═══ Stored records ═══

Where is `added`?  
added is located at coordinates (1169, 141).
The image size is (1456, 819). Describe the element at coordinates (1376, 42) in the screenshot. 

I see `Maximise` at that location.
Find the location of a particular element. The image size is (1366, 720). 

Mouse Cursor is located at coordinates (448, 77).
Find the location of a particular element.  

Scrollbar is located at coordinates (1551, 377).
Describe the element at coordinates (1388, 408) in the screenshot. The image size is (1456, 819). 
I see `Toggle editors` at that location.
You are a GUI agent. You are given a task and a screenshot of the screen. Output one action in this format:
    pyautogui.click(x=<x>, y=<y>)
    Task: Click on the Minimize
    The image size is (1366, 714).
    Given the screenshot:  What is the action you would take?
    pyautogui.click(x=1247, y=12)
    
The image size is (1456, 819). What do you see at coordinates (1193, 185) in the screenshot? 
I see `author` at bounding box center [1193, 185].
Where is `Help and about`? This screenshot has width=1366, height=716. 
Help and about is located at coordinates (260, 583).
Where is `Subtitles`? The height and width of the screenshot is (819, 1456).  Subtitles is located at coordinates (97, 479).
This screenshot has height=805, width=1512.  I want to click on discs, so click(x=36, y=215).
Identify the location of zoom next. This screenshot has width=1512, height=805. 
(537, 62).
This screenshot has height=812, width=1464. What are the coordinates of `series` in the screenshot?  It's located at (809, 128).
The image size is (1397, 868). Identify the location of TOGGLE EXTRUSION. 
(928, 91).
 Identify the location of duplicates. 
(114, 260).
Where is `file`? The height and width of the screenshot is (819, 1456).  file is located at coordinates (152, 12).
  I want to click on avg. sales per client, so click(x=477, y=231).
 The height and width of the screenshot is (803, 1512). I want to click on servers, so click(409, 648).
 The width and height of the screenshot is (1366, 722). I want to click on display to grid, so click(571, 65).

═══

Output all of the data above as a Markdown table with the columns Row and Line. Number each line in order and leave out blank lines.

| Row | Line |
|---|---|
| 1 | Where is `added`?   |
| 2 | added is located at coordinates (1169, 141). |
| 3 | The image size is (1456, 819). Describe the element at coordinates (1376, 42) in the screenshot.  |
| 4 | I see `Maximise` at that location. |
| 5 | Find the location of a particular element. The image size is (1366, 720).  |
| 6 | Mouse Cursor is located at coordinates (448, 77). |
| 7 | Find the location of a particular element.   |
| 8 | Scrollbar is located at coordinates (1551, 377). |
| 9 | Describe the element at coordinates (1388, 408) in the screenshot. The image size is (1456, 819).  |
| 10 | I see `Toggle editors` at that location. |
| 11 | You are a GUI agent. You are given a task and a screenshot of the screen. Output one action in this format: |
| 12 |     pyautogui.click(x=<x>, y=<y>) |
| 13 |     Task: Click on the Minimize |
| 14 |     The image size is (1366, 714). |
| 15 |     Given the screenshot:  What is the action you would take? |
| 16 |     pyautogui.click(x=1247, y=12) |
| 17 | The image size is (1456, 819). What do you see at coordinates (1193, 185) in the screenshot?  |
| 18 | I see `author` at bounding box center [1193, 185]. |
| 19 | Where is `Help and about`? This screenshot has width=1366, height=716.  |
| 20 | Help and about is located at coordinates (260, 583). |
| 21 | Where is `Subtitles`? The height and width of the screenshot is (819, 1456).  Subtitles is located at coordinates (97, 479). |
| 22 | This screenshot has height=805, width=1512.  I want to click on discs, so click(x=36, y=215). |
| 23 | Identify the location of zoom next. This screenshot has width=1512, height=805.  |
| 24 | (537, 62). |
| 25 | This screenshot has height=812, width=1464. What are the coordinates of `series` in the screenshot?  It's located at (809, 128). |
| 26 | The image size is (1397, 868). Identify the location of TOGGLE EXTRUSION.  |
| 27 | (928, 91). |
| 28 |  Identify the location of duplicates.  |
| 29 | (114, 260). |
| 30 | Where is `file`? The height and width of the screenshot is (819, 1456).  file is located at coordinates (152, 12). |
| 31 |   I want to click on avg. sales per client, so click(x=477, y=231). |
| 32 |  The height and width of the screenshot is (803, 1512). I want to click on servers, so click(409, 648). |
| 33 |  The width and height of the screenshot is (1366, 722). I want to click on display to grid, so click(571, 65). |